2. Find Specific Measures

Previously we discussed how to establish what to monitor. Once you have determined what to monitor, you need to find specific measures that will allow you to actually monitor that attribute. You are looking for the answer to exactly what should be monitored. It is no good saying “we should monitor sales”. This is a good starting point, but exactly how do we monitor sales? Cash register receipts? Invoices? Sales are reported in our financial statements?

When thinking about the type of measure to use there are two major types that you should consider. They are:

• Lead indicators

This type of measure allows you to monitor a process while it is actually occurring. If there is a problem with the process, you can immediately look for ways of resolving it – in real time – preventing the problem from causing too many problems. They set out to tell you whether or not the targets of your processes are actually being met.

• Lag indicators

This second type of indicator measures how well the process is working – but the indicator will not show until after the process has completed a cycle. That is, you will not get any results until the process has been completed. This means in most circumstances it is less effective than lead indicators because you need to complete a full cycle before any changes can be made. By that time you may find that costs have already been incurred needlessly. Lag indicators often will not tell you why a process didn’t work – only that it didn’t.

These types of indicators can take many forms – you may have goals, performance standards, quality standards or key performance indicators.

3. How Did It Work?

The next stage in the process is to examine how closely the plan meets with the goals that you established for it. It is important to note that you should not expect perfection – as with any plan there may be some variation from expected results. What you are looking for is any significant variance between what you hoped for and what actually occurred. You must be able to decide when a variation is important and when it is not.

4. Take Corrective Action

The aim of this process is to continually improve your processes – thus the next stage of the performance measurement process is to attempt to find ways to improve the process based on the results of your monitoring. There are a range of actions that you can take when attempting to resolve a problem in your processes. You may use:

• Stopgap measures

This form of action attempts to take action that will resolve the issue temporarily while you look for a more permanent solution to the problem. This is a good idea if the problem is significantly affecting performance, but it is important to remember that you need to find a more permanent solution. It’s like the pies on a conveyor belt that you often see on TV – a stop gap solution may be to stop the pies temporarily – but something needs to be done in the long term before they begin to pile up and pile up and pile up!

• Corrective action

In this second form of action that you can take you attempt to remove whatever is having a negative impact on your plan. You get rid of what is causing the problem to bring performance back up to the level it should be. For example poor performance may be caused by a worker taking longer than normal to undertake a task – slowing down the whole process.

• Preventative action

In this form of action you aren’t just removing whatever is having a negative impact – you determine what the cause of the negative impact is and remove that. For example the poor performing worker may be having trouble due to lack of training – so a preventative measure could be to provide training.

• Adaptive action

In this form of action we aren’t looking at changing items in the process, rather we are looking at changing the process itself. Perhaps there have been changes in the economy that have reduced sales – or performance standards need to be changed. These types of action adapt the plan to suit changes in the environment.

• Contingency planning

In this final form of action – you are looking to turn around trends that suggest the plan will continue to perform poorly – or perhaps something has occurred that will adversely affect the entire plan. In these cases you must implement contingency plans (which you examined in the first element of this manual).
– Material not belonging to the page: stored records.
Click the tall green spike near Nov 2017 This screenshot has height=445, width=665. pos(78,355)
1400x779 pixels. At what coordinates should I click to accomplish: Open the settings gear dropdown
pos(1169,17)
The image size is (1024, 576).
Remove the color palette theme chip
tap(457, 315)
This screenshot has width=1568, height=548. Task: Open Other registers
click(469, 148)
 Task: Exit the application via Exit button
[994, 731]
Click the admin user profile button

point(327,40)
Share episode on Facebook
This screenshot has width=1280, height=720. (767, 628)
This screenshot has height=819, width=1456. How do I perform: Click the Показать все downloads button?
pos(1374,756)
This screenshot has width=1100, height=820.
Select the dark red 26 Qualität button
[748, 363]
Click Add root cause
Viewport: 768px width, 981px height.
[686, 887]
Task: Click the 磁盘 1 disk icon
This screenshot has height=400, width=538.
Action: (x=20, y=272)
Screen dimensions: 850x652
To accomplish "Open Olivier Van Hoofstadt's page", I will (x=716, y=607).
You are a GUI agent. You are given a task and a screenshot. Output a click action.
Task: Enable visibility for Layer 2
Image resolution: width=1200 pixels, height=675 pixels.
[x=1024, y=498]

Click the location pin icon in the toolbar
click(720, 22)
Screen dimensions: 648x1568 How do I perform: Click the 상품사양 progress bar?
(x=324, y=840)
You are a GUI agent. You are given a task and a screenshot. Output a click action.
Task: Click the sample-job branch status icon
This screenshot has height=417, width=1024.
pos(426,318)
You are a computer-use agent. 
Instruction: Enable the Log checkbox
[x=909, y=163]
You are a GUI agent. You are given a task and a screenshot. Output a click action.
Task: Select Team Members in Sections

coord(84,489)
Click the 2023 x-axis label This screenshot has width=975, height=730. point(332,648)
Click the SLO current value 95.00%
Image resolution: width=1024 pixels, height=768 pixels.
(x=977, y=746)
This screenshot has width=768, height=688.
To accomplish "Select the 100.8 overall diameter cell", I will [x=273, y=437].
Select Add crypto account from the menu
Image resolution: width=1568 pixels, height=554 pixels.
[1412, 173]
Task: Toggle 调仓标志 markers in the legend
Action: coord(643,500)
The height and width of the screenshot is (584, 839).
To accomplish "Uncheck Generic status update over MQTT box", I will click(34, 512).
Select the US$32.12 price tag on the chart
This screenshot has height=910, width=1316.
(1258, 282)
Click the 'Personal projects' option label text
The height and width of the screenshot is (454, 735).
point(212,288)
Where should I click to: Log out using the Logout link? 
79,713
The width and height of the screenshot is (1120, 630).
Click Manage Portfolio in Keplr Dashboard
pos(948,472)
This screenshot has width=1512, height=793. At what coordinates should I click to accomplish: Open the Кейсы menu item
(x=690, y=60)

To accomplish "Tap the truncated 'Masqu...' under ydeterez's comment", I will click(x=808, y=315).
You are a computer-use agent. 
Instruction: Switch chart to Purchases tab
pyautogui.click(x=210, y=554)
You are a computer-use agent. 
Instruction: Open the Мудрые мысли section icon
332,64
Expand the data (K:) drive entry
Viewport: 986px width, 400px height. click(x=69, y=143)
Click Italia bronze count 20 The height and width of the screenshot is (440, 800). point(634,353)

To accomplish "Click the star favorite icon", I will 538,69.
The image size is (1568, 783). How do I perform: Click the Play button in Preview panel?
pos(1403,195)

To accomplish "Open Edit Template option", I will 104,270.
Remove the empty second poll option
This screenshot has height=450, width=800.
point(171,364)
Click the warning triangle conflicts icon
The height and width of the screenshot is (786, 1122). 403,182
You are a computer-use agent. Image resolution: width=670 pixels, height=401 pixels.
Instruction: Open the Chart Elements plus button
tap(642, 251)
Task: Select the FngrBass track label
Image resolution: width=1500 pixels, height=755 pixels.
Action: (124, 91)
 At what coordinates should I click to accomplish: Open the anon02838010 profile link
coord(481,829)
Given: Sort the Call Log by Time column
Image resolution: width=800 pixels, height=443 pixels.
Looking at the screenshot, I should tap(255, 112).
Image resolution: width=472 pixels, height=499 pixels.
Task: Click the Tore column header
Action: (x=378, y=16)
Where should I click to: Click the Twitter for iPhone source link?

Now that we have examined the process of monitoring performance, let’s look at some of the methods that can be used for monitoring performance.

Analyse and Use Budget and Actual Financial Information to Monitor Profit/Productivity Performance

Monitoring Finances

Money makes the world go round – and in operational planning, money is often everything. Often it is financial monitoring that can reveal where major problems lie – and also suggest ways of improving overall performance. We will look at some of the most important tools in monitoring financial performance in this section.

Analyse and Use Budget and Actual Financial Information to Monitor Profit/Productivity Performance

Monitoring Finances

Money makes the world go round – and in operational planning, money is often everything. Often it is financial monitoring that can reveal where major problems lie – and also suggest ways of improving overall performance. We will look at some of the most important tools in monitoring financial performance in this section.

Budgets

We will begin this discussion with an examination of budgets and how they can be put to use in monitoring performance. Basically a budget is used to collect information on estimated costs of a plan. It will provide estimates of the costs of the various resources and it may also be used to estimate sales and other items. A budget gives a target in dollar terms – and requires that this be met as much as possible.

The key use of a budget is in preparing a variance report. A variation report sets out to compare actual sales and spending against budgeted figures to find a percentage variance. This figure can then be used to find areas where improvements can be made. So, once you have prepared your budget, you need to look for variance – this could be done at the end of each day, week or month depending on the type of budget being prepared. What you are doing is comparing the budget against actuals. This will highlight any positive and negative variation – which can be used for further analysis.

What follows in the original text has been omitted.